Case Study

Accessories Case Study

Copper

Background

Copper makes Charlie, a $6,000 battery-equipped induction range that can operate on standard 120V outlets and continue cooking during power outages. The integrated 5kWh battery allows the range to deliver high-power induction cooking without requiring expensive electrical upgrades, targeting customers who want premium induction performance with plug-and-play installation.

Copper's Mission Statement: We make appliances with integrated battery energy storage.

Copper faces a customer adoption challenge: Charlie's $5,999 base price point limits market reach. Strategic accessories can solve two critical business problems:

  • Customer acquisition - Lower-cost entry points let customers experience Copper's brand and technology before committing to Charlie
  • Revenue expansion - Create upsell opportunities and recurring touchpoints with existing customers

Rather than standalone accessories, I focused on building an integrated ecosystem that reinforces some of Copper's core value propositions: precision cooking and innovation.

COPPER

Charlie Roam - "Scout"

Portable Induction

MSRP $200 - $500

COPPER Charlie Roam Scout Portable Induction Cooktop

Why Customers Want It

Scout gives Charlie owners an extra burner for entertaining, hot pot nights, or camping trips.

For everyone else, it's a $200–500 entry into Copper's world—a taste of the premium experience without the $6k commitment.

And because it syncs with the Charlie app, the whole ecosystem feels unified.

Why It Makes Sense

Premium portable induction is underserved. Current options lack connectivity and battery backup—exactly where Copper excels.

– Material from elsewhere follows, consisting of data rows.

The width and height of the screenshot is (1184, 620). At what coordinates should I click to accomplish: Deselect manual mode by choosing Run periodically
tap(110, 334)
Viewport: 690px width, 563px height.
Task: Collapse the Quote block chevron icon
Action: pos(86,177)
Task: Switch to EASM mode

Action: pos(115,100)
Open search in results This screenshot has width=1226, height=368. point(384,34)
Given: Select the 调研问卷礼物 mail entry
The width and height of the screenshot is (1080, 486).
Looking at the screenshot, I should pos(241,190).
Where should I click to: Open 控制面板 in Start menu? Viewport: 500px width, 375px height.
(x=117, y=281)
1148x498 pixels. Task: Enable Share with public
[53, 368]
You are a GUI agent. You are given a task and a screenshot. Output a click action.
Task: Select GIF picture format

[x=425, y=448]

Scout fills that gap while creating accessible price points for renters, outdoor cooks, and anyone not ready for a full range.

It plants Copper's flag in portable without diluting the premium brand.

How We Build It

Engineering reuses Charlie's existing battery tech.

Operations benefits from lower manufacturing complexity than a full range.

Design keeps Scout compact while preserving Charlie's intuitive controls.

Launch Strategy — Start with pre-orders to assess demand, then plan inventory based on actual interest.

How We Measure Success

Market expansion — Track reach into new segments: renters, students, outdoor enthusiasts.

Conversion rates — Measure Scout-to-Charlie upgrades against industry gateway benchmarks.

Ecosystem stickiness — How many owners actively use both products together.

Copper alternatives that could be added to further create an integrated ecosystem.

Charlie Probe - "Spike"

Wireless Culinary Thermometer

MSRP $60 - $100

Connects to Charlie ecosystem, monitors food temperature of food in the pan or internal temperatures in the oven.

Spike Usage Example Spike Thermometer Device

Copper Trivet - "Perch"

C-Hook Expandable Design

MSRP $25 - $50

Hangs on any oven handle, expands from compact C-hook to full trivet when needed.

Perch Above View Perch Side View

These alternatives serve important but narrower purposes: Spike deepens Charlie ecosystem engagement, while Perch provides universal brand exposure at a lower cost. Scout uniquely tackles both customer acquisition and capacity expansion, delivering the highest business impact.

Accessories aren't just add-ons—they're strategic tools that can make or break a premium product's market expansion. For companies like Copper facing adoption barriers with high-priced hero products, thoughtful accessories create multiple pathways into the ecosystem: gateway products for hesitant buyers, capacity expansion for existing customers, and revenue diversification beyond the main product line.

The most successful brands understand that customers don't just buy a single appliance—they buy into a cooking philosophy, a lifestyle, a connected experience. Smart accessory strategy turns one-time purchasers into ecosystem fans, transforms price objections into portfolio opportunities, and builds the kind of sticky customer relationships that drive sustainable growth.

In today's competitive landscape, the companies that win aren't just those with the best hero product, but those who create the most compelling reasons for customers to stay, explore, and invest deeper into their world.